シグルイ』の最新刊・次巻発売日・全巻情報まとめ

この作品について

寛永六年、駿府城内で催された御前試合。将軍家光の命により、真剣を用いた果し合いが執り行われる。対峙するは、駿河御前試合最強の剣士・藤木源之助と虎眼流門下の俊英・伊良子清玄。だが源之助は隻腕、清玄は盲目。なぜこの二人が、満身創痍の姿で相まみえるのか──。

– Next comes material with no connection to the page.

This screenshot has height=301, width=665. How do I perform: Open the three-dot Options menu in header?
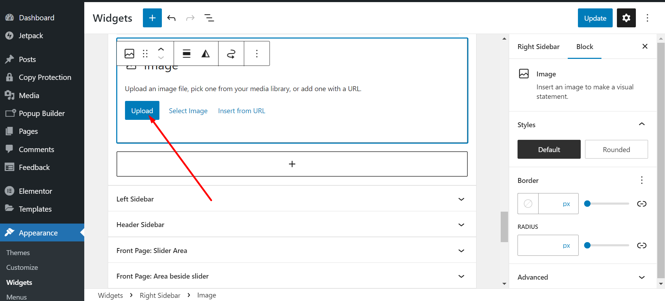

原作・南條範夫、作画・山口貴由による本作は、秋田書店「チャンピオンRED」で連載された時代劇画である。山口貴由といえば『覚悟のススメ』で知られるが、本作では一転して江戸初期の剣豪小説を題材に選んだ。そして生まれたのは、剣術への狂気と暴力描写を極限まで研ぎ澄ませた異形の時代劇だ。冒頭の御前試合から過去へ遡る構成で、師・岩本虎眼を中心とした虎眼流道場の権力闘争、そこに絡む愛憎と裏切りが、容赦ない筆致で描かれていく。山口貴由の線は、人体の断面や内臓までをも精緻に描写し、「武士道とは死ぬことと見つけたり」という言葉を、美学ではなく文字通りの肉体の破壊として提示する。南條範夫の原作が持つ古典的な様式美を、現代の劇画表現で解体し再構築した手腕は、時代劇画というジャンルに新たな水準を刻んだ。

御前試合という結末を知りながら、なお読者は「なぜそうなったか」へ引き込まれていきます。人間の業と狂気が、ここまで冷徹に描かれた時代劇は稀有です。